Oh medications, all medications are in cupboards (cabinets) with locks. No pharmacy verification or Pyxis machines (Pyxis: automated medication dispensing system supporting decentralized medication management. It helps clinicians safely and efficiently dispense the right medications, for the right patients at the right time.) You do require all IV medications including Normal Saline or NCl as it is written here to be double signed by another registered nurse. A bit of a nuisance but quicker than waiting on pharmacy as my fellow Washington nurses will related

The reality of the NHS

All discharge medications are £9.15 and paid for via a kiosk

A revelation I could have learned through Google prior to my arrival is that the National Health System (NHS) does not really communicate with each other. I imagine a country wide EPIC (electronic medical record system used in majority of Washington State hospitals) system but in reality it is broken up into different little branches “trusts” that do not really talk to one another because as my mentor stated “they are competing for the same funding and staff.” One Trust might be more advanced and better off than another.

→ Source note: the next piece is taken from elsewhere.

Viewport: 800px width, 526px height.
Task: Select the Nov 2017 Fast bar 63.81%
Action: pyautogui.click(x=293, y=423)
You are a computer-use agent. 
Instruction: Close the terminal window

Another shocker, children do not have annual visits to their primary care provider/general practitioner like in the states. Therefore, after immunizations are complete, the child can go the majority of their childhood without seeing a provider. Hence the importance of the A&E.

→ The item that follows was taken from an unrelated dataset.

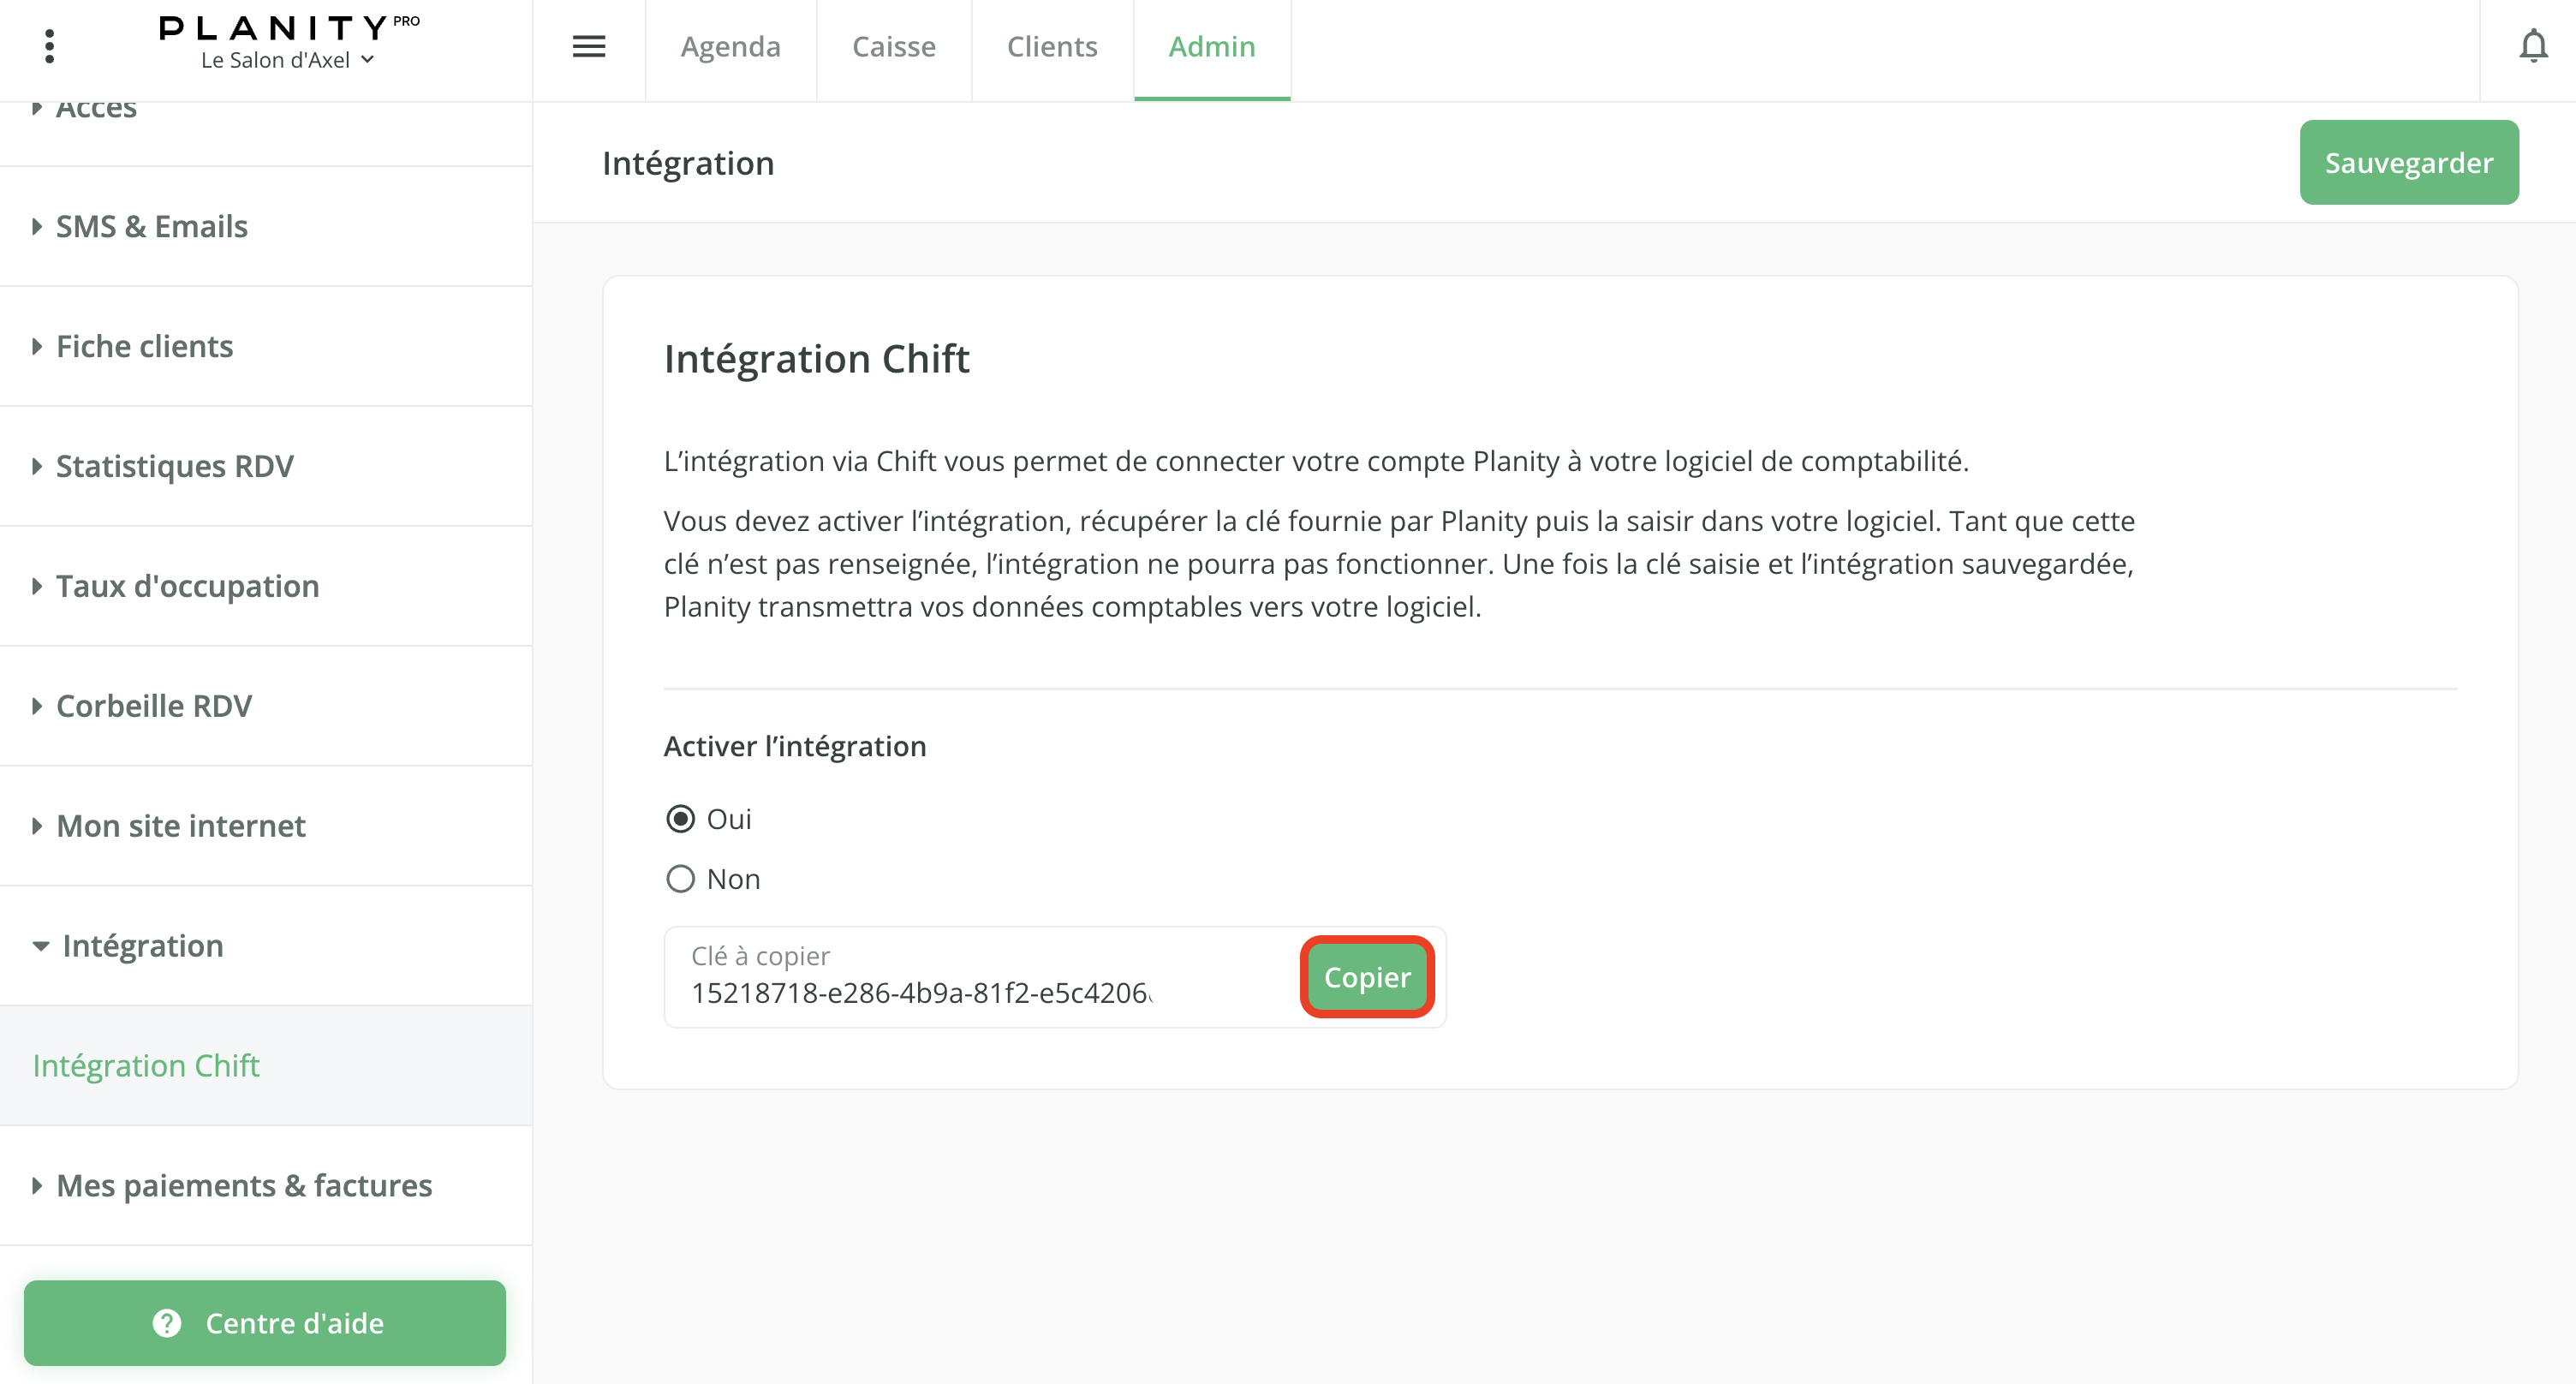
Task: Copy the integration key with Copier
Action: [1367, 977]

This is the tip of the iceberg. I have already written pages and pages of things I want to share. I just need to get them typed up.  Things that have left me pondering for hours, a different way of practicing medicine in the A&E (ED) and funny stories all intertwined. I hope to have them ready to share soon but first I must continue to process all the information.

The last couple of days off have been a balance decompressing, life, and parenting. Decompression consists of numbing my brain watching bad rom-coms or playing games on my phone. Life is walks into town or through the local fields, runs, and of course laundry and dishes. Through parenting I am reminded that this will ultimately have the biggest effect on the world.